• [EXERCISE PROMPT]
Summarize the account of applying for Australian citizenship and passports in two sentences.

• [TEXT FOR ANALYSIS]
☆ ☆ ☆ ☆ ☆ ☆ ☆

A little over 12 months following the granting of Permanent Residency, we applied for Australian citizenship. So soon after PR, this proved to be a relative doddle. The only stress factor was that my friend got his before I did, and the cling-on factor reared its head momentarily.
You might think, after all this, that an Australian passport would be a formality. Nope. A different department presents new challenges, largely in the form of the Post Office, agents for the Passport Office. Last week I was in my local PO and witnessed a poor chap having his passport applications rejected. He'd used blue ink; his signature had escaped the box; and his children's birth certificates were not quite in order. He didn't say a word; he just looked awfully dejected, and completely lacking in the will to continue.
My friend and I checked each other's paperwork, and then checked it again. And one more time. Then, last Saturday, we took in the forms, with trepidation, citizenship certificates, Queensland driving licences, Medicare cards, and photographs duly witnessed by yet more Aussie citizens who'd known us for three years. We'd written in black and kept within the boxes. But we didn't get far: we didn't have our birth certificates with us. They hadn't been included in the list of documents required but were mentioned elsewhere on the form and we hadn't noticed. My photograph was rejected: I was ever-so-slightly inclining my face; my fringe was too long; and the hair at one side was obscuring my face. It wasn't hiding an eye or anything important, just cheek extremities. In addition, we hadn't initialed changes. (When you're afraid of making mistakes on a serious form, you're sure as hell going to make some, aren't you?) My photo-verifier had made a mistake in the naming of names; and my friend's photo-verifier had used blue ink. Go back to start.

☆ ☆ ☆ ☆ ☆ ☆ ☆

• [DATA EXCERPT]
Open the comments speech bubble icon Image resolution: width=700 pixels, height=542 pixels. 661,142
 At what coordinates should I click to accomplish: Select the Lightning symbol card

☆ ☆ ☆ ☆ ☆ ☆ ☆

• [RESPONSE TO THE TASK]
A little over a year after getting Permanent Residency, the writer and a friend applied for Australian citizenship, which was relatively easy, but the passport application handled through the Post Office proved harder. Although they checked their paperwork several times, they were turned back because they lacked birth certificates, had not initialed changes, had photo-verifiers who made mistakes, and the writer's photograph was rejected.